Vous avez probablement raison : les massacres de Charlie Hebdo, du Bataclan, de Nice, de Saint Etienne du Rouvray... on ne peut pas vraiment qualifier ça de "problèmes".
Qirotatif vous répond très bien. Il y a
plusieurs manières de pratiquer l’islam et de nombreux musulmans, heureusement,
le pratiquent pacifiquement. Mais il n’y a qu’un seul islam et sa théologie est, depuis toujours,
criminogène.
Aussi, ceux des musulmans qui mettent en
application les appels à tuer, attribués à leur Dieu Allah, sont aussi des vrais musulmans.
Oui, "la
stratégie de la fuite du problème a des limites qui ne pourront pas
éternellement être repoussées".
Et les gouvernants, la fausse Gauche et
la vraie Droite, ceux des journalistes très médiatisés, des philosophes, des
sociologues, des historiens, les athées crétinisés, les chrétiens enfermés dans
leur propre dogmatisme... qui la
pratiquent sont de plus en plus clairement ressentis comme des complices de la terrible religion qu’est l’islam.
Vous ne voyez pas ici le problème de l’athéisme tel qu’il est aujourd’hui en France : de nombreux athées se font résolument, par athéisme, complices de ceux qui islamisent la France.

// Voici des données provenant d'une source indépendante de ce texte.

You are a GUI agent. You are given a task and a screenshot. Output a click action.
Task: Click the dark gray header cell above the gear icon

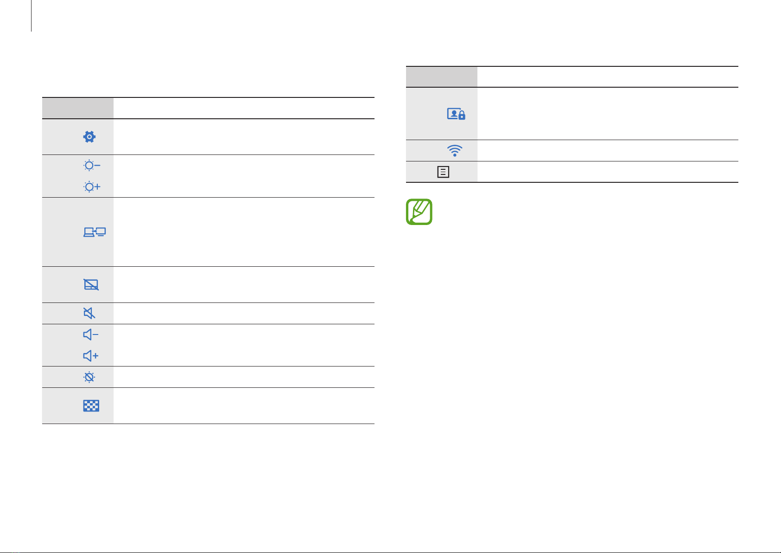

L’athéisme est tout à fait respectable.
Mais il y a un crétinisme athée.
Je l’associe souvent aux complices de
l’islamisation de la France : les gouvernants depuis quelques décennies, la
fausse Gauche, de nombreux journalistes très médiatisés, des philosophes, des
sociologues, des historiens et d’autres intellectuels, et même des juges.
Ma définition de l’athée crétinisé : c’est
l’athée inculte en matière religieuse satisfait
de son inculture.
Sa dangerosité réside dans le fait qu’il
croit et affirme égales la nuisance du judaïsme et du christianisme, lesquels
justifient toujours la prétendue criminalité de Dieu il y a 3000 ans, et la
nuisance de l’islam qui justifie
toujours cette prétendue criminalité et la fait perdurer en l’enseignant
comme toujours valable pour le monde du présent
et du futur.
La différence faite entre musulman et islamiste est récente. Il y a trente ans, pour tout le monde francophone c’était la même chose. N’étant nullement musulmanophobe je ne suis pas non plus, en ce sens, "islamistophobe".
Mais il est vrai que la distinction a été faite et je dois en tenir compte, en étant bien conscient que cette distinction a été faite, par les complices de l’islamisation, particulièrement de la France, pour permettre aux musulmans qui ne veulent pas réfléchir à la dangerosité constitutive de l’islam, de se sentir et se dire "modérés", ce qui n’a pas d’autre signification que celle-ci : je suis de ceux qui fuient la réalité islamique parce que c’est trop lourd à porter.